Convert the listing below into a Markdown table with the columns Row and Line. Number each non-blank line in order and leave out the blank ones.

--- START ---

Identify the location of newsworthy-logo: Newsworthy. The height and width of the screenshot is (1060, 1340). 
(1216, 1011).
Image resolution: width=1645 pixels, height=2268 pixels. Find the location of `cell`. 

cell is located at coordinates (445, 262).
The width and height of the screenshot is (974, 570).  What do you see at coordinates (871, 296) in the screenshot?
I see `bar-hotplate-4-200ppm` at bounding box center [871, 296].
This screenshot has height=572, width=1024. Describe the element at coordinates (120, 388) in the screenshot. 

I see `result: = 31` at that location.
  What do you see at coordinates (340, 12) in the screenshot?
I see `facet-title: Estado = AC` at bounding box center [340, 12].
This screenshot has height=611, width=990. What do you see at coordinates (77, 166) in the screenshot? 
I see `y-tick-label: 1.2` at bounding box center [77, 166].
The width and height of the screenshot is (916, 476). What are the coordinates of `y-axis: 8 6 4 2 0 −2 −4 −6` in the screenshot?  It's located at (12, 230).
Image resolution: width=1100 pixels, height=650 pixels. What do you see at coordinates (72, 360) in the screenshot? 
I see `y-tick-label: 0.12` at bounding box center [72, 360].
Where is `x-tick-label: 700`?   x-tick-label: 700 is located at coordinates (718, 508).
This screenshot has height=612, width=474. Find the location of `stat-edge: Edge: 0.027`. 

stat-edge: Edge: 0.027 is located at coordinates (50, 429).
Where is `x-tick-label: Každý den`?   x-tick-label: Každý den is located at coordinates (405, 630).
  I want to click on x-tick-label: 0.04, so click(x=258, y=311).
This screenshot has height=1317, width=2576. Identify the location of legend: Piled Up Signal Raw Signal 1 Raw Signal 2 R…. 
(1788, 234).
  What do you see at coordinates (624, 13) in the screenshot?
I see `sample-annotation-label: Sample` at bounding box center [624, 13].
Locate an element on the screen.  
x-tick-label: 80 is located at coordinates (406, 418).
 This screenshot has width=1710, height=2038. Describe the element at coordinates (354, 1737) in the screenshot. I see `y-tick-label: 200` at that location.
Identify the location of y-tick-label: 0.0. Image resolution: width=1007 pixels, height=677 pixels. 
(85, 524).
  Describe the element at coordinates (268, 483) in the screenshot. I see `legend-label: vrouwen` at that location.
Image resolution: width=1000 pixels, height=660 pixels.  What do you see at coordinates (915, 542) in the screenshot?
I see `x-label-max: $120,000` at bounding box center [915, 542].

--- END ---

#### Written solution:
| Row | Line |
|---|---|
| 1 | Identify the location of newsworthy-logo: Newsworthy. The height and width of the screenshot is (1060, 1340).  |
| 2 | (1216, 1011). |
| 3 | Image resolution: width=1645 pixels, height=2268 pixels. Find the location of `cell`.  |
| 4 | cell is located at coordinates (445, 262). |
| 5 | The width and height of the screenshot is (974, 570).  What do you see at coordinates (871, 296) in the screenshot? |
| 6 | I see `bar-hotplate-4-200ppm` at bounding box center [871, 296]. |
| 7 | This screenshot has height=572, width=1024. Describe the element at coordinates (120, 388) in the screenshot.  |
| 8 | I see `result: = 31` at that location. |
| 9 |   What do you see at coordinates (340, 12) in the screenshot? |
| 10 | I see `facet-title: Estado = AC` at bounding box center [340, 12]. |
| 11 | This screenshot has height=611, width=990. What do you see at coordinates (77, 166) in the screenshot?  |
| 12 | I see `y-tick-label: 1.2` at bounding box center [77, 166]. |
| 13 | The width and height of the screenshot is (916, 476). What are the coordinates of `y-axis: 8 6 4 2 0 −2 −4 −6` in the screenshot?  It's located at (12, 230). |
| 14 | Image resolution: width=1100 pixels, height=650 pixels. What do you see at coordinates (72, 360) in the screenshot?  |
| 15 | I see `y-tick-label: 0.12` at bounding box center [72, 360]. |
| 16 | Where is `x-tick-label: 700`?   x-tick-label: 700 is located at coordinates (718, 508). |
| 17 | This screenshot has height=612, width=474. Find the location of `stat-edge: Edge: 0.027`.  |
| 18 | stat-edge: Edge: 0.027 is located at coordinates (50, 429). |
| 19 | Where is `x-tick-label: Každý den`?   x-tick-label: Každý den is located at coordinates (405, 630). |
| 20 |   I want to click on x-tick-label: 0.04, so click(x=258, y=311). |
| 21 | This screenshot has height=1317, width=2576. Identify the location of legend: Piled Up Signal Raw Signal 1 Raw Signal 2 R….  |
| 22 | (1788, 234). |
| 23 |   What do you see at coordinates (624, 13) in the screenshot? |
| 24 | I see `sample-annotation-label: Sample` at bounding box center [624, 13]. |
| 25 | Locate an element on the screen.   |
| 26 | x-tick-label: 80 is located at coordinates (406, 418). |
| 27 |  This screenshot has width=1710, height=2038. Describe the element at coordinates (354, 1737) in the screenshot. I see `y-tick-label: 200` at that location. |
| 28 | Identify the location of y-tick-label: 0.0. Image resolution: width=1007 pixels, height=677 pixels.  |
| 29 | (85, 524). |
| 30 |   Describe the element at coordinates (268, 483) in the screenshot. I see `legend-label: vrouwen` at that location. |
| 31 | Image resolution: width=1000 pixels, height=660 pixels.  What do you see at coordinates (915, 542) in the screenshot? |
| 32 | I see `x-label-max: $120,000` at bounding box center [915, 542]. |